What to produce:
State the number of lines that hold "click" in the records below, with no other words.

Supplied material:
——————————
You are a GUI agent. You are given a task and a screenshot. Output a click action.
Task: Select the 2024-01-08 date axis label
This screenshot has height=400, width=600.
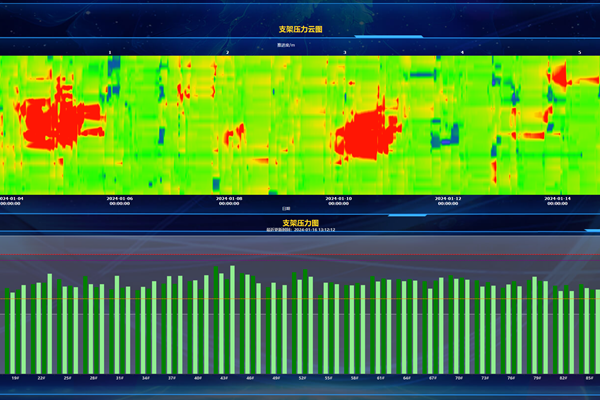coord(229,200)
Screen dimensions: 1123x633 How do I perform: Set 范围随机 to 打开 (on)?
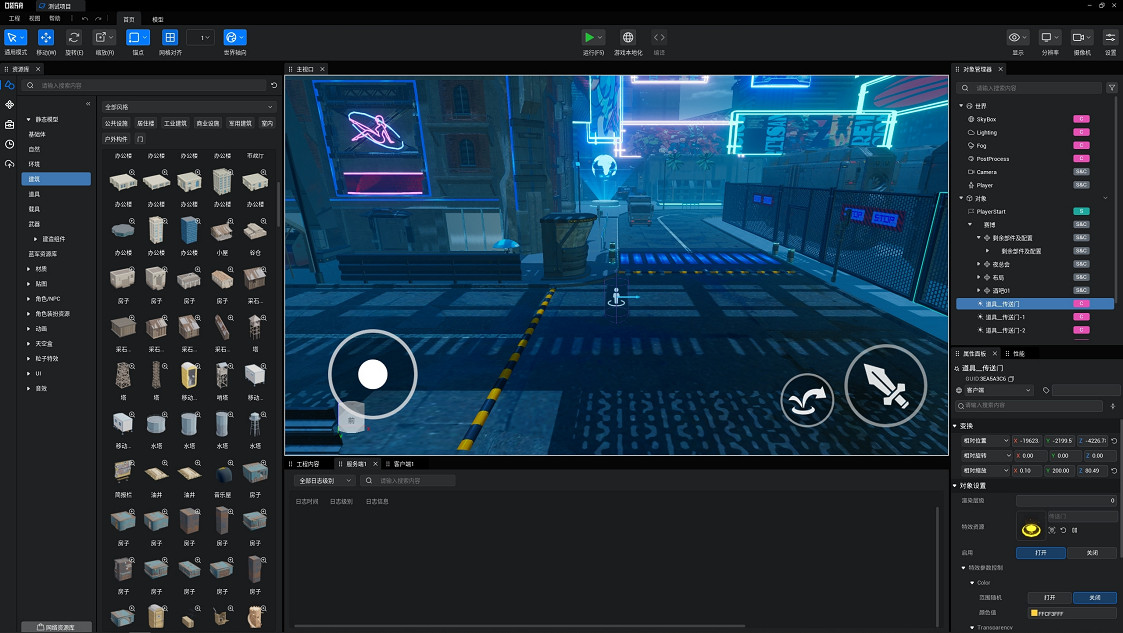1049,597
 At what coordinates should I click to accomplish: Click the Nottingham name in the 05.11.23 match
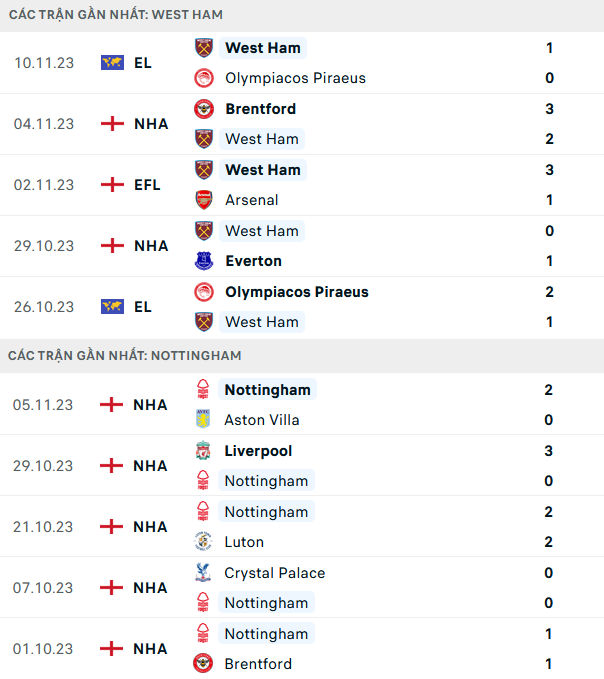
——————————
Task solution:
2